They were nearing the Red Demesnes by nightfall. Stile considered where they might camp, since he did not want to engage his enemy by night. There were too many imponderables. He could conjure a suitable shelter, but hesitated to employ his magic here. The Red Adept might be alert to magic in the vicinity, and he wanted his arrival to be as much of a surprise as possible.

But Neysa was already zeroing in on a location. She drew up before a large cave and blew a note. Bats sailed out of it to swirl around the visitors. Then they dropped to the ground and converted to men and women. “The vampires!” Stile exclaimed. “I didn’t realize they lived here!” But obviously Neysa had known; that was another reason he needed her along.

One came forward. It was Vodlevile, the one who had come to Stile during the Unolympics. “Adept! How goes my friend Hulk?”

Wrong question! “Alas, he was murdered in Proton-frame,” Stile said. “I seek vengeance of the Red Adept.”

“Dead?” the vampire asked, shocked. “But I met him only so recently!
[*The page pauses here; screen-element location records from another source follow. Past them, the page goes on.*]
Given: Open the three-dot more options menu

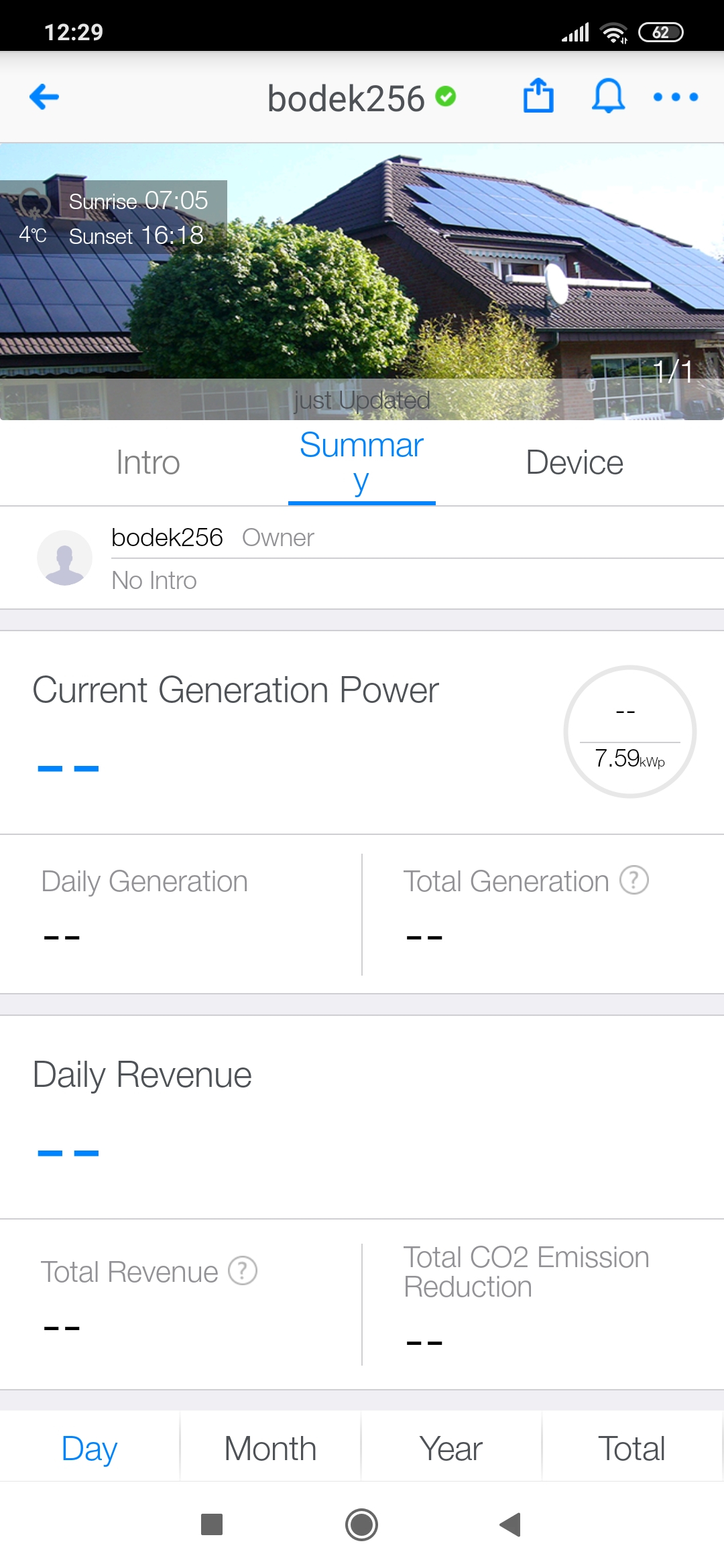Looking at the screenshot, I should (676, 97).
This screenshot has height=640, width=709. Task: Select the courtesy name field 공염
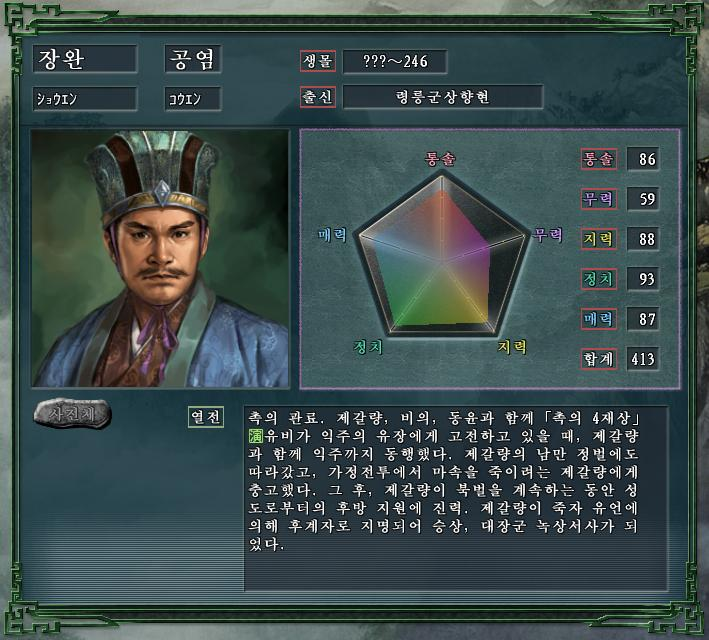pos(193,59)
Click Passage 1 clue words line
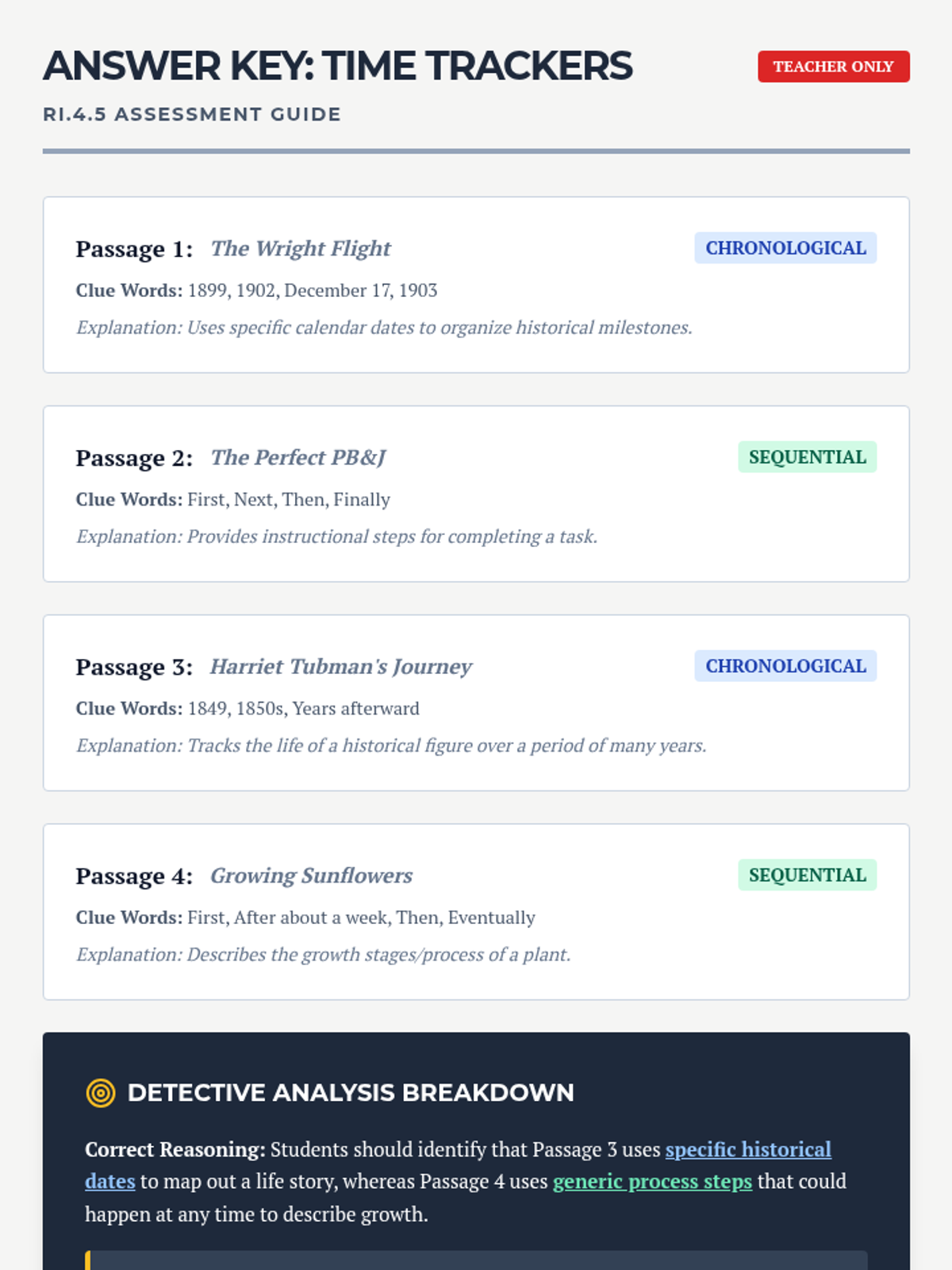Viewport: 952px width, 1270px height. [x=256, y=291]
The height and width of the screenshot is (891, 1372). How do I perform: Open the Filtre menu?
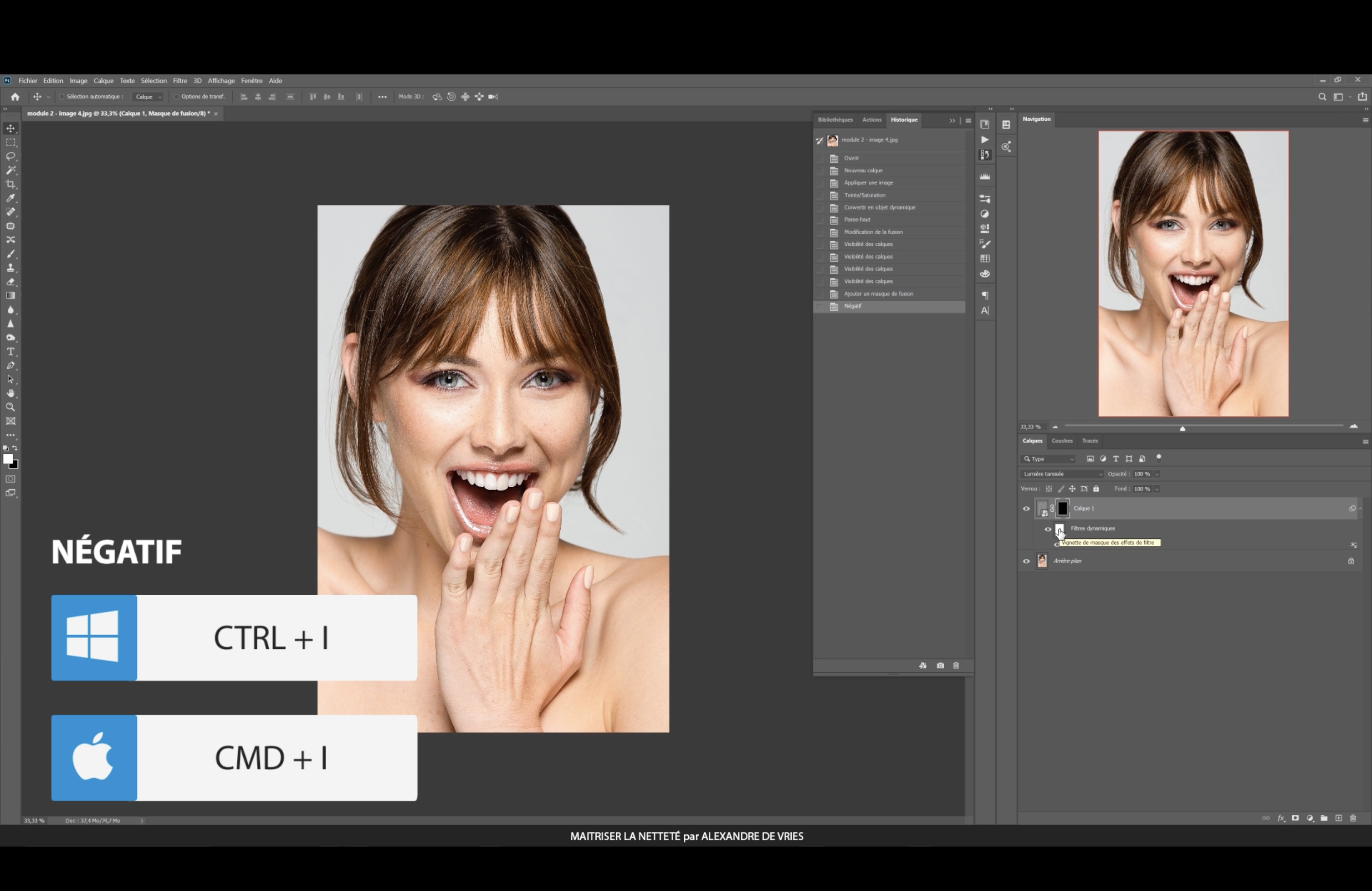(x=180, y=81)
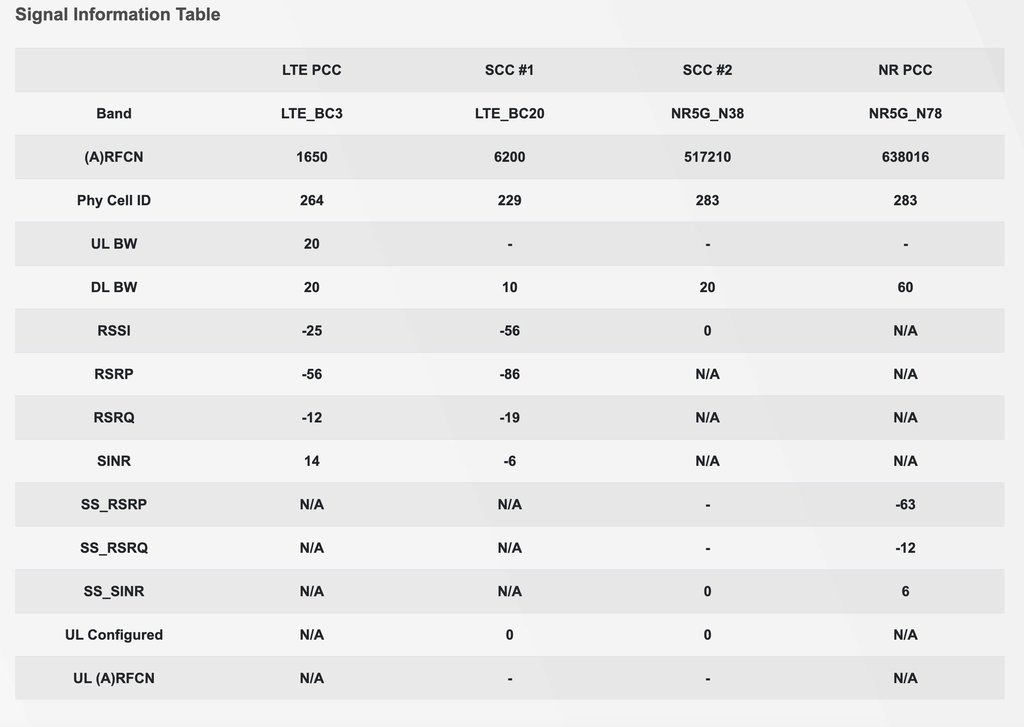
Task: Click the Signal Information Table heading
Action: [x=117, y=15]
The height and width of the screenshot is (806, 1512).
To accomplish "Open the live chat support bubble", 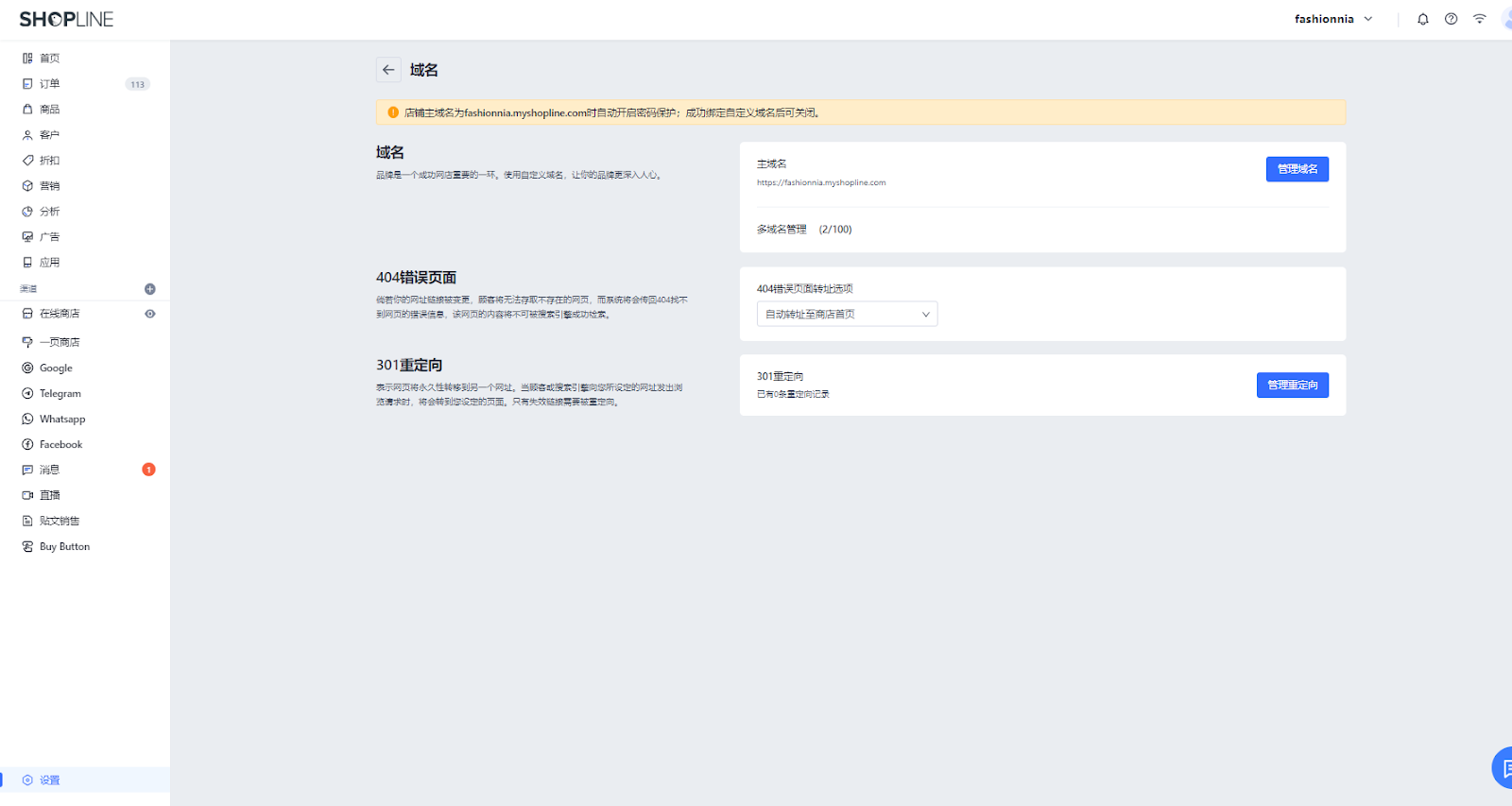I will point(1503,767).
He was the nicest ogre I knew!”

“He was that,” Stile agreed. “Red killed him, in lieu of me.”

Vodlevile frowned. Now the cutting edges of his teeth showed. “We have ever lived at peace with Red. She never helped us, but hindered us not. I dared not make petition to her for a charm for my son, for fear she would simply claim my son. We hold Adepts in low esteem. Thou art the first who helped. And Yellow, because of thee.” He lifted his hand, and a small bat fluttered down to be caught. “My son,” Vodlevile said proudly.

Stile nodded. “I was glad to do it. May we camp here the night?”

“Indeed. Our resources are at thy disposal. Dost thou wish to join our evening repast?”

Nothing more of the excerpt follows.